Los balones de futbol americano de la NFL, los oficiales, se hacen a mano por una compañía en Chicago llamada Wilson Sporting Goods.  Los balones tienen típicamente un tamaño de 11 a 11.5 pulgadas en longitud y pesan entre 14 y 15 onzas en promedio. Originalmente se usaba piel de cerdo pero hoy en día se usa piel de vaca o hule vulcanizado. Pero más allá de estos detalles técnicos, ahora se está buscando poder monitorear las trayectorias del balón en cada uno de los juegos. La idea es llevar cuenta de la posición del balón incluso en un espacio de tres dimensiones.

La idea de poner un circuito embebido en cada balón es algo factible, y esto permitiría llevar la cuenta de dónde está el balón en cada momento del partido.  En una investigación desarrollada y probada en el Estado de North Carolina y la Universidad Carnegie Mellon, con patrocinio de Disney (quien es el propietario de ESPN), los investigadores lograron monitorear la trayectoria del balón usando campos magnéticos. Esta idea surgió del hecho de que en el futrbol americano muchas veces el balón queda escondido entre los jugadores, por lo cual la solución de monitorear los balones con cámaras de video, no era satisfactorio.

La pregunta ahora es si la NFL aceptará este tipo de sistemas.

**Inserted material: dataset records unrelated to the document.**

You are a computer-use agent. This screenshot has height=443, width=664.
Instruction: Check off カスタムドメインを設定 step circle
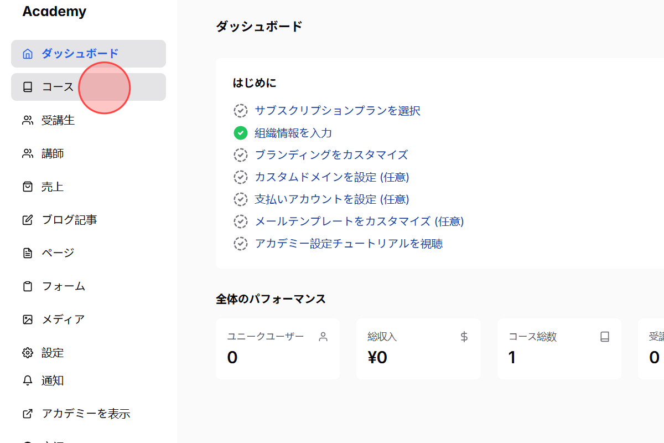coord(240,177)
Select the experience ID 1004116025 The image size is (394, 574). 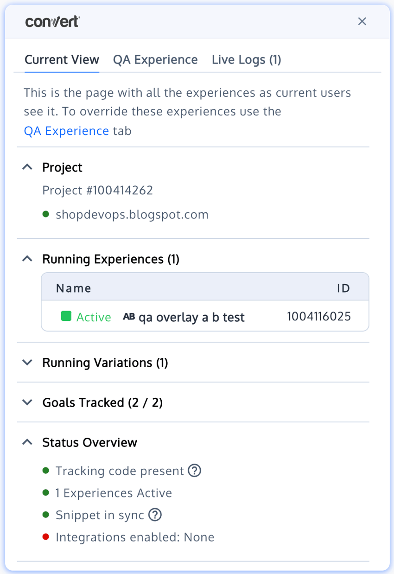pyautogui.click(x=319, y=316)
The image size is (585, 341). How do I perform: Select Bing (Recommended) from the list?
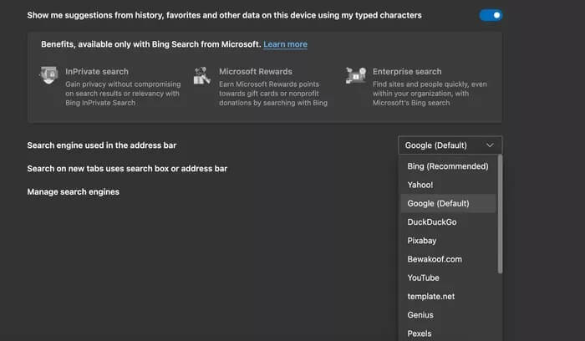point(447,166)
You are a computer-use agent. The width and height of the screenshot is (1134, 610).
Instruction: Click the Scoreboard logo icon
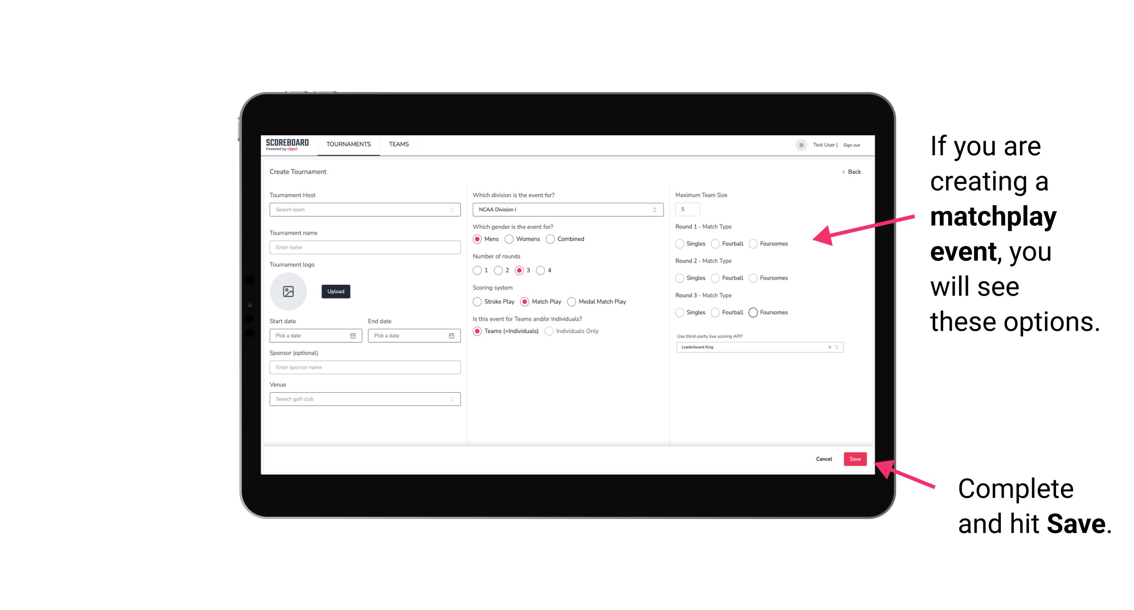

Ya tienen repetición instantánea integrada en el juego y ya para este 2014, los equipos tendrán tablets de Microsoft en los costados del estadio, que son usados por entrenadores y árbitros para los análisis del juego. Sin embargo, se sigue usanedo el anticuado método de las cadenas para saber si ya se llegó al primero y diez, técnica que empezó a usarse en 1907.

Parece que la solución bien puede ser usar este nuevo sistema en los partidos colegiales, con la esperanza que agarre momentum y entonces la NFL decida usar esta implementación.